Classification of penicillins

CLASSIFICATION

I. Penicillinase-susceptible penicillins

The general impact on antibacterial activity is as follows:

·Good gram-positive potency against susceptible Staphylococci and Streptococci

·Useful against some gram-positive cocci

·Not effective against gram-negative bacilli

II. Penicillinase-resistant penicillins

General impact on antibacterial activity is as follows:

·Decreased susceptibility to many penicillinase.

·Active against microrganisms, resistant to early penicillin.

·Oxacillins offer good oral activity.

III. Aminopenicillins

General impact on antibacterial activity is as follows:

·Extended spectrum of activity against some gram-negative bacteria and retention of gram-positive potency

·Ineffective against Pseudomonas aeruginosa

IV. Antipseudomonal penicillins (Carboxy Penicillins)

V. Ureidopenicillins

General impact on antibacterial activity is as follows:

·Enhanced spectrum of activity against P. aeruginosa and expanded activity against Klebsiella.

·Good potency against gram-positive bacteria, but generally not effective against penicillinase producers.

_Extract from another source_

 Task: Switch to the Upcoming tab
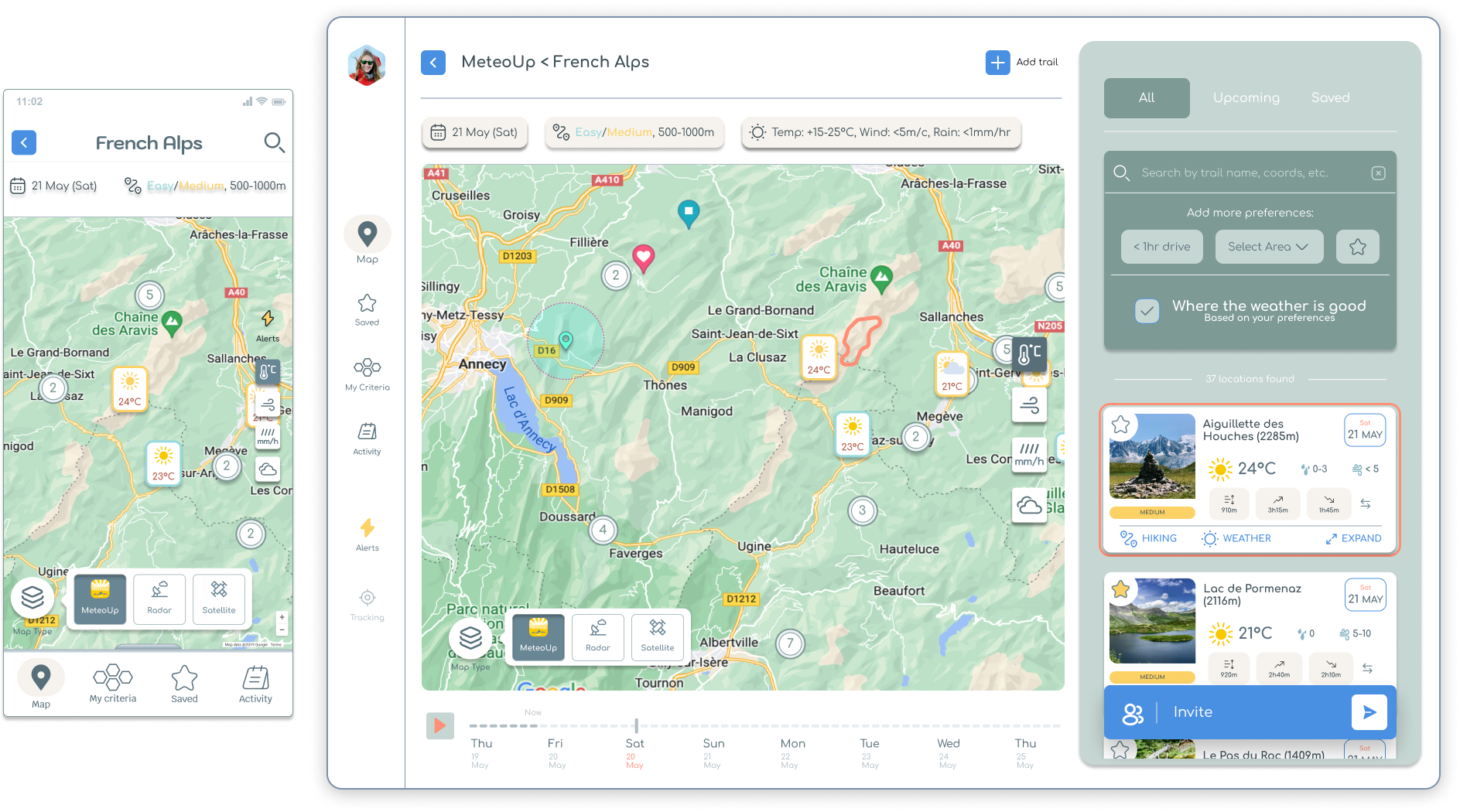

·Good pharmacokinetic profile.

·Good activity against Escherichia coli, Klebsiella, Shigella, Salmonella, and many other resistant species.

VI. Miscellaneous penicillins

The chemical degradation of penicillins is depicted in Figure 4.1

Inactivation of penicillins by acids, bases, and β-lactamases is as follows:

·The penicillins are very reactive due to the strained amide bond in the fused β-lactum of the nucleus.

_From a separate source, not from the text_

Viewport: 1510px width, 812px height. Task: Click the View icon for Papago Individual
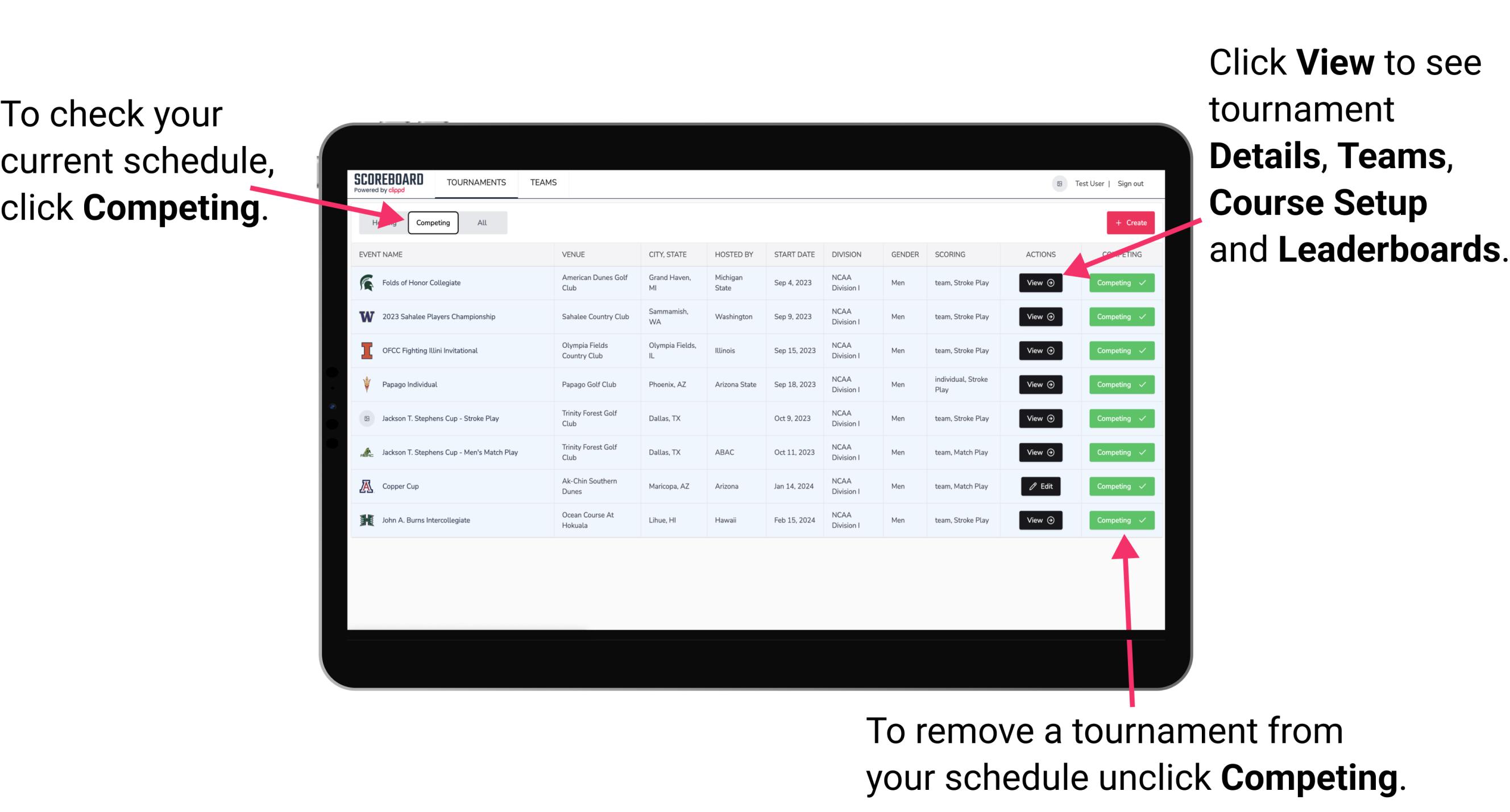click(x=1040, y=385)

·Penicillins undergo a complex series of reactions leading to a variety of inactive degradation products.

·They are extremely susceptible to nucleophilic attack by water or hydroxide ion to form the penicilloic acid. β-Lactamses also cleave the β-lactam ring to give penicilloic acid with a consequent loss of antibacterial activity.

·In strongly acidic solutions (pH < 3), penicillin is protonated at the β-lactam nitrogen, and this is followed by nucleophillic attack of the acyl oxygen atom on the β-lactam carbonyl carbon. The subsequent opening of the β-lactam ring destabilizes the thiazoline ring, which opens to form penicillenic acid that degrades into two major products penicillamine and penilloic acid. A third product, penicilloaldehyde is also formed.

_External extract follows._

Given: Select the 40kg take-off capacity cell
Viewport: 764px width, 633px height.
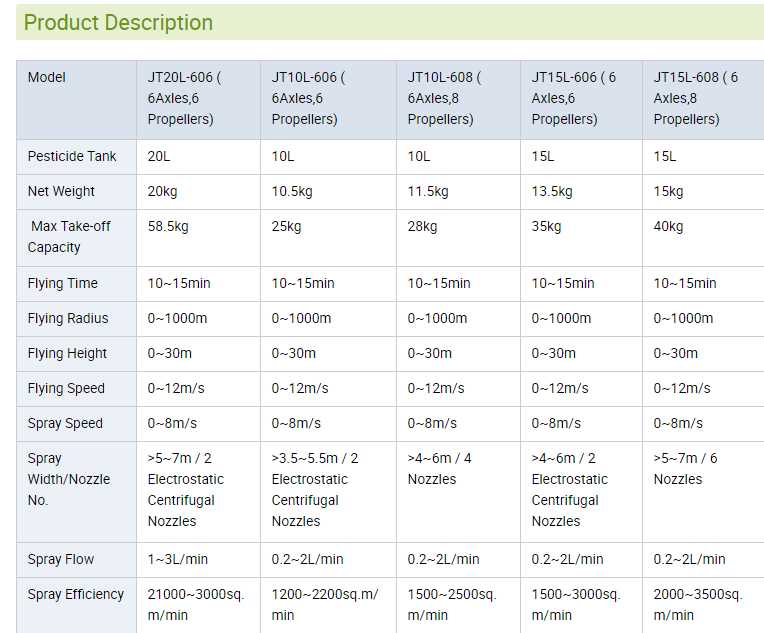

·Acid-catalyzed degradation in the stomach contributes in a major way to the poor oral absorption of penicillin. Thus, efforts to obtain penicillins with improved pharmacokinetic and microbiologic properties have sought to find acyl functionalities that would minimize sensitivity of the β-lactam ring to acid hydrolysis and at the same time, maintain antibacterial activity.

·Substitution of an electron-withdrawing group for the α-position of the benzyl penicillin has stabilized the penicillin to acid catalyzed hydrolysis. The increased stability imparted by such electron-withdrawing groups has been attributed to a decrease in the reactivity of the side chain amide carbonyl oxygen atom towards participation in β-lactam ring opening to form the penicillenic acid.

Mode of action: The cell wall of bacteria is essential for the normal growth and development. Peptidoglycan is a heteropolymeric component of the cell wall that provides rigid mechanism for stability by virtue of its highly cross-linked lattice-wise structure. The peptidoglycan is composed of glycan chains, which are linear strands of two alternating amino sugars (N-acetyl glucosamine and N-acetylmuramic acid) that are cross-linked by peptide chains of an enzyme, transpeptidase. Penicillins inhibit the transpeptidase activity to the synthesis of cell walls. They also block cleavage of terminal _D-alanine during the cell wall synthesis. The biosynthesis of peptidoglycan involves three stages (Fig. 4.2).

 B-lactam antibiotics inhibit the last step in peptidoglycan synthesis. The transpeptidase enzyme that contains serine is probably acylated by β-lactam antibiotics with the cleavage of -CO-N-bond of the βlactam ring. This renders the enzyme inoperative and inhibits peptidoglycan synthesis.